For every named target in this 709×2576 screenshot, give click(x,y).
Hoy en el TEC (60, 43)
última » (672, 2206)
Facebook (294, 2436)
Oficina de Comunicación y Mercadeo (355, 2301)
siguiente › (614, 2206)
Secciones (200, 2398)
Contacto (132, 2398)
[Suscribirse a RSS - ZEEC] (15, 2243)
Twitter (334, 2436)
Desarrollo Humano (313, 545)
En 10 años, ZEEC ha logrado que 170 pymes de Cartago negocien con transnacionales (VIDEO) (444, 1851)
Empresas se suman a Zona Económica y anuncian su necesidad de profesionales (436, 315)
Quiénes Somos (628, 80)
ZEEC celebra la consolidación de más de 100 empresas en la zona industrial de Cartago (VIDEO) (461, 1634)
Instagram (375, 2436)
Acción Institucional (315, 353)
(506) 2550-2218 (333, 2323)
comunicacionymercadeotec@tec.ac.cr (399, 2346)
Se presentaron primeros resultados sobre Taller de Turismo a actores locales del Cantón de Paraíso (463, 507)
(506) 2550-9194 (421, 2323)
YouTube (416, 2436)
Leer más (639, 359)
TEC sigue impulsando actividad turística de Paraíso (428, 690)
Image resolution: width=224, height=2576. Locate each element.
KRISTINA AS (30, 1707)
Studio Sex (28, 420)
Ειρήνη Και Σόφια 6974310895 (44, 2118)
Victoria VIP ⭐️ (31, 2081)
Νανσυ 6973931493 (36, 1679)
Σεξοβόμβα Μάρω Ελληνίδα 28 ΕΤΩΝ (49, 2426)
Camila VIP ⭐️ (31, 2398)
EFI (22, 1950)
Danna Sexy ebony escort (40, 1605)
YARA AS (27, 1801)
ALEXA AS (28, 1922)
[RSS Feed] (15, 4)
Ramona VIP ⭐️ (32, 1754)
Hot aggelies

****************************************

▸ **Task prompt**: Look above for lines with the word "Paraíso" and copy them all.

▸ **Task solution**:
Se presentaron primeros resultados sobre Taller de Turismo a actores locales del Cantón de Paraíso (463, 507)
TEC sigue impulsando actividad turística de Paraíso (428, 690)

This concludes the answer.